I am enjoying being back at work now, after travelling post-Christmas to visit extended family in South East Asia.
I had visited Singapore and other nations in that region many times since I first joined the Navy but that was more than 20 years ago now.
Every city that I visited is much changed since that time but I wonder if the same can truthfully be said of NZ (in a uniformly good way) in the intervening couple of decades.
I certainly couldn’t help but feel as though residents of those cities have seen a lot more progress than northwest Auckland ever has. There is more planning evident in Singapore’s airport alone, for example, than in all of Auckland ... and certainly in northwest Auckland.
While I was not travelling for work purposes, naturally I was taking mental notes about things that they do well overseas that we do poorly at home in terms of planning, transport systems etc. It would be impossible for any of us not to make those kinds of comparisons, I suspect.
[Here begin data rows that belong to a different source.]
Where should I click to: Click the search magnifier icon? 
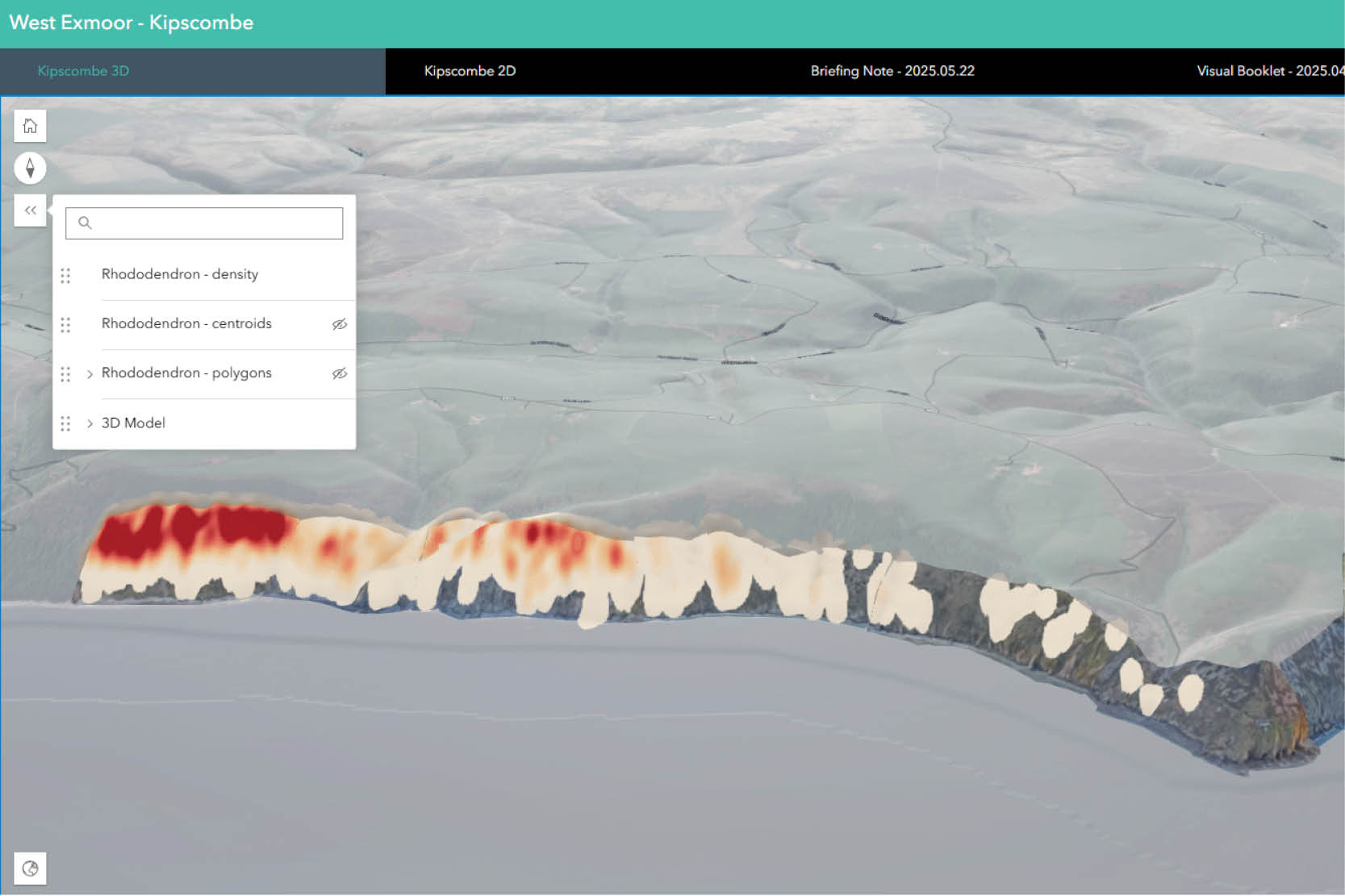click(85, 223)
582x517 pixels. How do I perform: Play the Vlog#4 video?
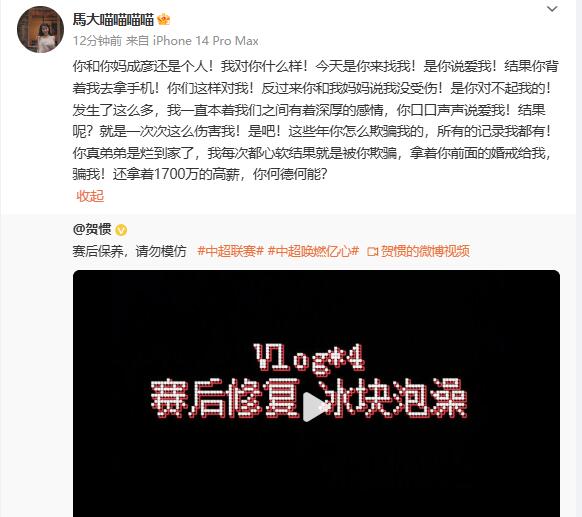tap(313, 407)
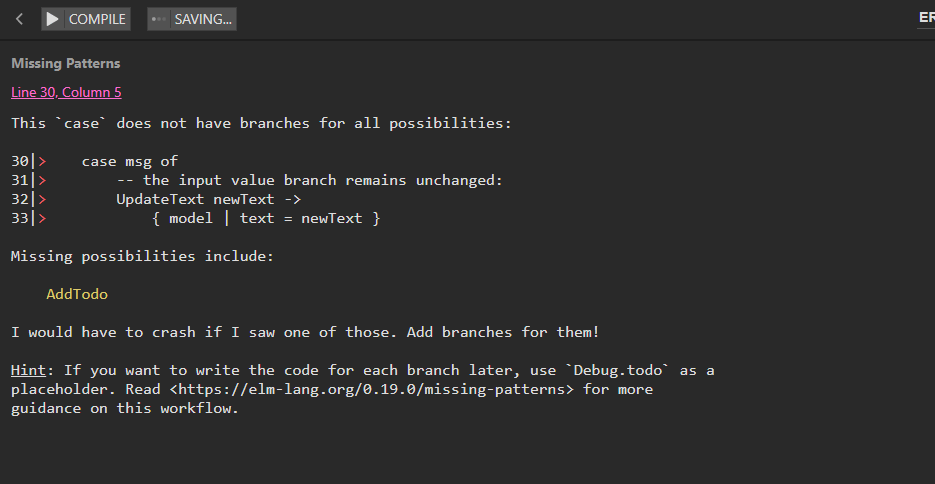Click the elm-lang.org missing-patterns URL

pos(371,389)
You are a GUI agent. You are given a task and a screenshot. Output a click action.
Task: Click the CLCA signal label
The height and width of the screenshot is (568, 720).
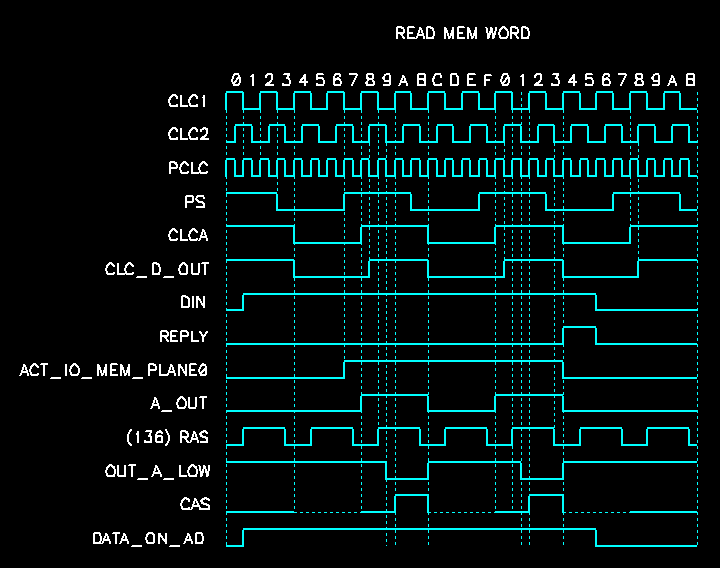point(187,236)
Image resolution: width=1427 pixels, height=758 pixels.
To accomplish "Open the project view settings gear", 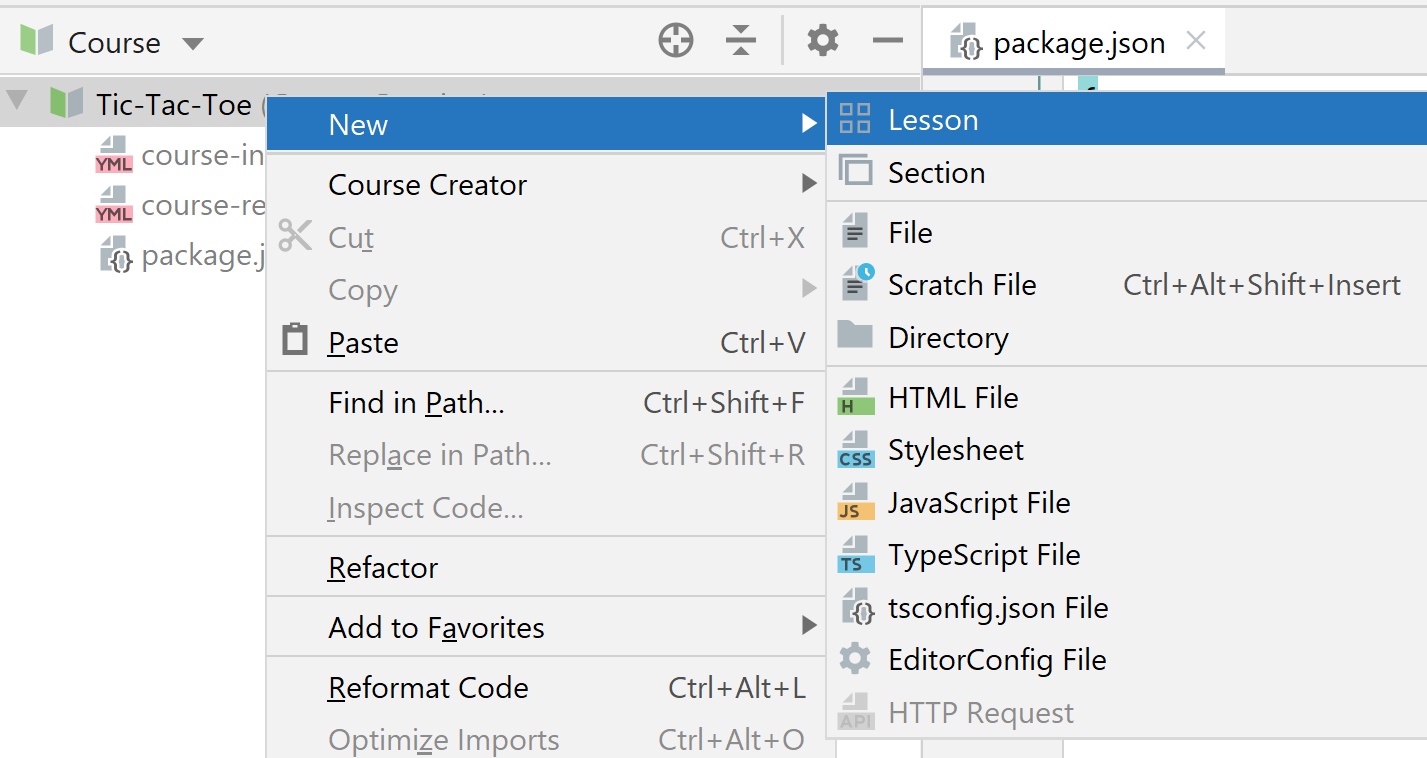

Of course this is not to say that New Zealand is not an exceptional country. I’m genuine when I say that I think we have the best little country on earth.
But, if we are honest with ourselves, much of the charm here lies in our natural advantages, rather than the result of any good planning or policies implemented by central government. Indeed, you could make a case that New Zealand remains a pretty good place to live despite, not because of, the efforts of government actors (whether elected officials or agencies) in the recent past.
States like Singapore seem to have a very permissive regime when it comes to allowing the private sector get on and build commercially, albeit within very well-defined parameters of planning and land use.
In New Zealand, by contrast, often we have these things the wrong way around: very loose notions about what can be done in different areas, and then we make it hard for people to do it. The worst of both worlds!
If you don’t believe me, look out of the window while sitting in Kumeu or wherever else you may be reading this column. I bet you are not much more than a stone’s throw away from gridlocked traffic in an area of ad hoc growth.
In making arguments for northwest Auckland to get a better deal on transport, I realise that we are not about to get Singapore’s mass rapid transit system; population density is an obvious point of difference.
But we can at least get much better than we have now, surely. The first full year of the new government has now begun; wish me luck!